While this blog post focuses on the general issue of picking a graduate program, we at UCLA feel that our program compares very favorably along these lines. Our program has a tremendous number of new faculty who are at all career stages and invested in mentoring incoming graduate students. In general, students have a lot of agency in picking their advisor, even if they come to UCLA through a direct-admit program such as the Computer Science Ph.D. Program. Many students are co-advised between multiple faculty spanning different departments, an arrangement that increases a student’s breadth of research and engagement.
Our Bioinformatics Ph.D. curriculum tightly integrates computational and biological knowledge and provides students with training in methods development (Link to Grad Philosophy Blog Post). In addition, the Bioinformatics graduate curriculum is available to both Bioinformatics Ph.D. Program students and Computer Science Ph.D. Program students. Many Bioinformatics-relevant training camps, seminars, and workshops take place throughout the year at UCLA (for more information, read our blog post on UCLA Bioinformatics training environment).
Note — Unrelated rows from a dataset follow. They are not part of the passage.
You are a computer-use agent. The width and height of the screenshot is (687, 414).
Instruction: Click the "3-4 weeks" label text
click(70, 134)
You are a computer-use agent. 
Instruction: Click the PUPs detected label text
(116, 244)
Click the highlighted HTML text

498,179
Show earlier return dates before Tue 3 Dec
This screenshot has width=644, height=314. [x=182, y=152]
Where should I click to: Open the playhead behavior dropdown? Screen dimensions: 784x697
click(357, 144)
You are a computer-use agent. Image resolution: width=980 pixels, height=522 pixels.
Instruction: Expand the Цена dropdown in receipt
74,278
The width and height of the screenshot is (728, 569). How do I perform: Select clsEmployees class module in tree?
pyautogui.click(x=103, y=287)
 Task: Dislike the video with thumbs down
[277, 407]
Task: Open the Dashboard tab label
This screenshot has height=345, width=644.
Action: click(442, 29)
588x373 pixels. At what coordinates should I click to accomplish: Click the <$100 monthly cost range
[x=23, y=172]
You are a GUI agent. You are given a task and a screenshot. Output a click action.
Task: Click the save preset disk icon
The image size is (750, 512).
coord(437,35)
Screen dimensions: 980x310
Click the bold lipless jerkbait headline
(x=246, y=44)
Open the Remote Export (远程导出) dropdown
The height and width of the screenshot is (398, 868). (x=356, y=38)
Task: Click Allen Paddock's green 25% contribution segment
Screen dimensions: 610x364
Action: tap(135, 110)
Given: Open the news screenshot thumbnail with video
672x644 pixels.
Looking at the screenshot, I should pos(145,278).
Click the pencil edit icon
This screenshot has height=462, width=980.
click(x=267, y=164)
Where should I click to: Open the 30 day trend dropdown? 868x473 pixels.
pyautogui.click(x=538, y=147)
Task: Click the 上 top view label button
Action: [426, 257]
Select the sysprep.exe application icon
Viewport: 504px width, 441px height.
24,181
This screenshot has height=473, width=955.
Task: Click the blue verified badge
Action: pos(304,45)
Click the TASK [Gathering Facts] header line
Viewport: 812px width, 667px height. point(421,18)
This collaborative spirit is a hallmark of the UCLA campus, and many Bioinformatics faculty have co-authored with each other and myriad colleagues from other departments on campus. Each year, we welcome a cohort of nearly 20 new computational genomics students from the Bioinformatics Ph.D. Program, the Genetics and Genomics Ph.D. Program, and the Computer Science Ph.D. Program. These students typically take courses together and create a cohesive network of junior researchers with shared interests.
Our graduate students’ collaboration and comradery is evident. The Bioinformatics students organize an annual student-led retreat where they share research and build relationships in settings such as Catalina Island and Big Bear Lake. As for student life at UCLA, we have five (!) outdoor pools, perfect year-round weather, amazing global food culture, and beaches within a few miles of campus. The undergraduate students have caught on to how great a place it is to be. This year, UCLA became the first university to receive more than 100,000 applications for freshman admission!